The Required PPE for the Team Members and the Recovery Workers
There are different personal protective equipment, (PPE) required by the team members and the recovery workers within the site. The two groups require overalls meant for full body protection (Fulekar, 2006). These must be heavy and opaque to ensure maximum protection of the physical body.
They also require radiation safety wears to limit the detrimental impacts that might originate from the radiation sources within the area. Observably, both the recovery workers and team members must also have gas masks. These must be used during all times when individuals are within the operation site. This is because the suspect hazard might be a gas capable of destroying the respiratory system.
It is also appropriate that the group have their face covers and mouth masks on at all times. These protective gadgets help to protect the skin and the facial parts from intrusion by the dangerous chemicals within the site of operation (Plog & Quinlan, 2002).
Heavy foot wears such as gumboots will be necessary for all persons working within the site.
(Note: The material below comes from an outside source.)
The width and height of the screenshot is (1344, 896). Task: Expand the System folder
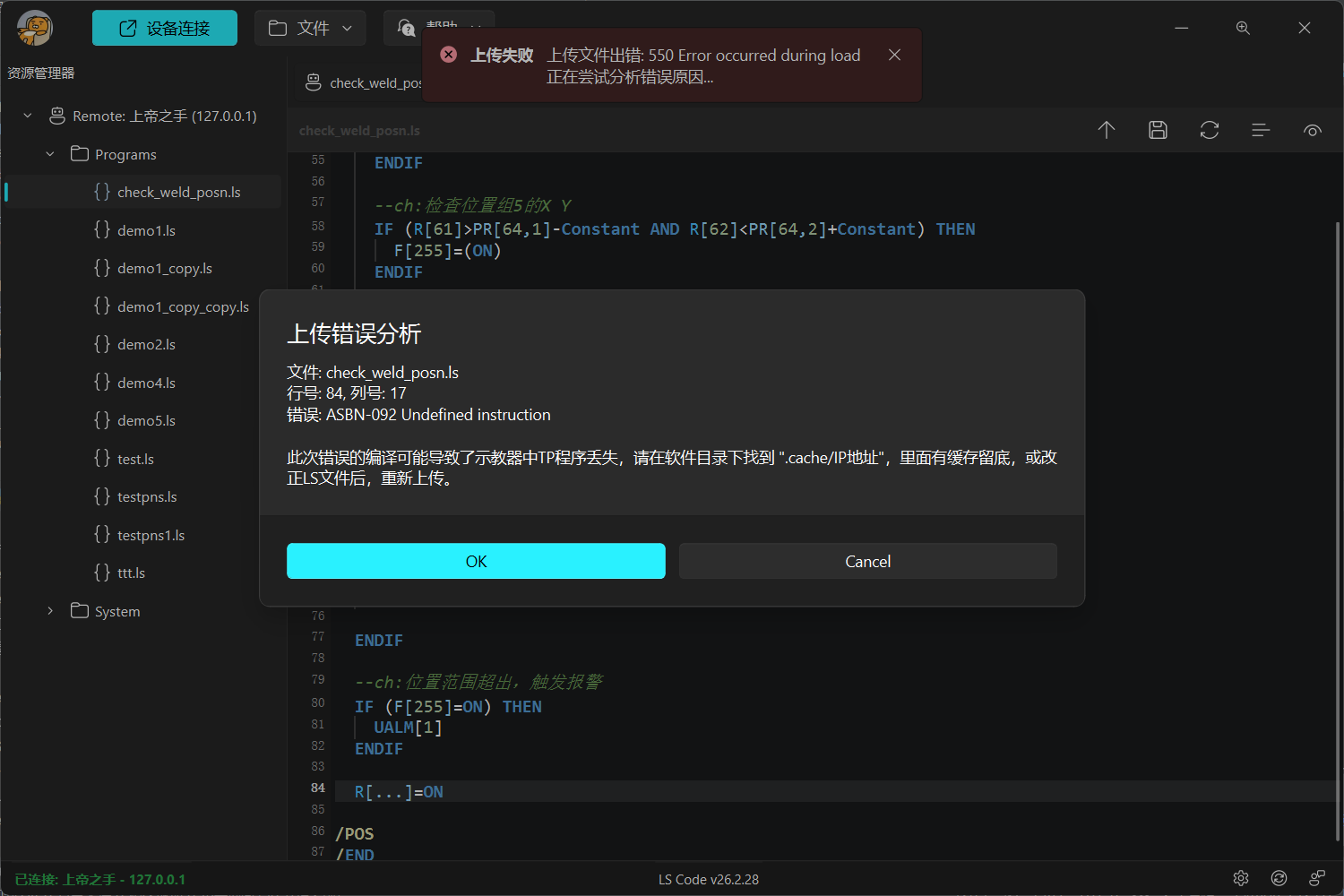click(49, 610)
They help to protect them from physical and chemical injuries on the foot of persons walking within the site. Lastly, the eye goggles and the heavy-duty gloves must be provided to all personnel within the area.
The Required Testing Equipment for the Team Member
The suspect hazard within the site is a leaking gas. Therefore, most of the testing materials needed by the team members will be derived from laboratories. Because the gas depicts the characteristics of halogen group, it is crucial to outline some of the important gadgets (Karmis, 2001). These include the inhaler gas sampler, individual sampling pump and direct reading particulate matter gadget.
Information Needed From the Different Members of the Team and Delegation of Certain Duties
As the team leader, I would require information regarding the historical health complications of each of my team members. Apart from this, I would also request to know if any of them is allergic to halogen gases and other hazards notable within the area.
Delegation of certain duties must be done according to the historical medical report received from each member (Fulekar, 2006). However, I will also consider individual capacity and competency during such processes.
Friend, M. A. & Kohn, J. P. (2010). Fundamentals of occupational safety and health. Lanham, Md: Government Institutes.
Fulekar, M. H. (2006). Industrial hygiene and chemical safety. New Delhi: I.K. International.
Karmis, M. (2001). Mine health and safety management. Littleton, Colo., USA: Society for Mining, Metallurgy, and Exploration.
Plog, A. & Quinlan, P. (2002). Fundamentals of industrial hygiene. New York, NY: NSC Press.